— REQUIRED WORK —
1) From the article on the album Ain't Love Grand, set down word for word the part that opens with the words containing "Studio album by X" and closes with "from Ain't Love Grand!".
2) Put this sentence from the article on Ain't Love Grand into Spanish: "The album was their first not produced by Ray Manzarek."

Studio album by X
- Released: July 1985
- Recorded: 1985
- Studio: Amigo Studios, North Hollywood, California
- Genre: Rock
- Length: 42:11
- Label: Elektra
- Producer: Michael Wagener

X chronology
| More Fun in the New World (1983) | Ain't Love Grand (1985) | See How We Are (1987) |

Singles from Ain't Love Grand!
- "Burning House of Love" Released: 1985;

= Ain't Love Grand! =

Ain't Love Grand is the fifth studio album by American rock band X, released in July 1985 by Elektra Records. The album was their first not produced by Ray Manzarek. It was reissued with four bonus tracks by Rhino Records in 2002. The album included the minor radio hit "Burning House of Love", which the band performed on American Bandstand in September 1985, their largest television exposure to date. The album also includes a cover of the Small Faces song "All or Nothing". Lead guitarist Billy Zoom left the band after this album but he later returned to the group in 1998 during a tour and the original line-up released their next full-length studio album in 2020 with Alphabetland.

— DATA SECTION —
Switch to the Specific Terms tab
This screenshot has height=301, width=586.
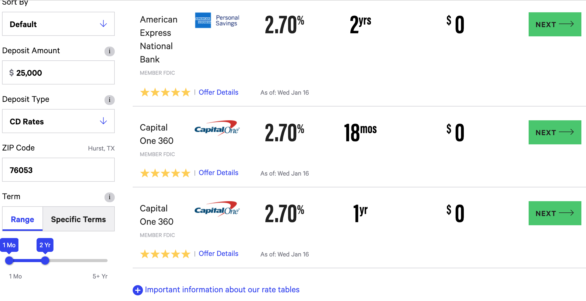pyautogui.click(x=78, y=219)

— ANSWERS FOR THIS EXERCISE —
1)
Studio album by X
- Released: July 1985
- Recorded: 1985
- Studio: Amigo Studios, North Hollywood, California
- Genre: Rock
- Length: 42:11
- Label: Elektra
- Producer: Michael Wagener

X chronology
| More Fun in the New World (1983) | Ain't Love Grand (1985) | See How We Are (1987) |

Singles from Ain't Love Grand!

2) El álbum fue el primero de la banda que no produjo Ray Manzarek.